I am very happy I chose to pick up this book from my library's book sale. I expected it to be educative, but I was pleasantly surprised to find the two personal narratives well-written and entertaining as well. Dorothy Richardson is no doubt a product of her Victorian era, but she is also an astute observer, and not quite so judgmental as O'Neill's foreword led me to expect (which is not to deny that she is exceedingly judgmental).
Langer's account of work inside the New York Telephone Company reminded me of my own stint inside Google's call-center, which despite being a top-place-to-work (and infinitely better than most call center experiences), retained many of the demeaning, bureaucratic systems that Langer critiques. I was made to remember how, much like the once-peer managers within the New York Telephone Company, I got wrapped up in Google's own surveillance-based quality assurance process without reflecting on the consequences or implications. Langer admits that when the surveillance disappeared on Christmas Eve, so did all sense of propriety and quality customer service - customers were made to wait on hold inordinately long times, hung up on, chewed out, and treated with utter indifference. Having listened to hundreds of recorded calls answered by Google's over-qualified customer service agents with 4.0s from top universities, I can attest that "common sense" is not enough to ensure even a minimal level of customer service. That said, as Langer points out, the surveillance's primary objective is not quality customer service, but rather absolute control of workers (definitely true in my experience as well). Further, the surveillance passively if not actively helps prevent labor organization.

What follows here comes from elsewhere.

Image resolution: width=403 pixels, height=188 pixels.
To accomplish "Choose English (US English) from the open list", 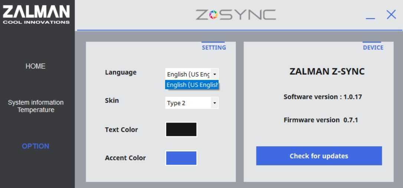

Langer also points out how the company manages to create its own bubble of consumerist distraction that prevents the workers from dwelling too long on their underlying dissatisfaction or frustration with patently unfair policies (eg. unequal pay for equal work from men and women). These still-very-present bubbles concern me greatly, as they distract us from confronting the realities of economic inequality in this country. I was exceedingly distracted before I left the corporate/business world to become an urban teacher, and I know I am still not doing nearly enough. I appreciate the reminder.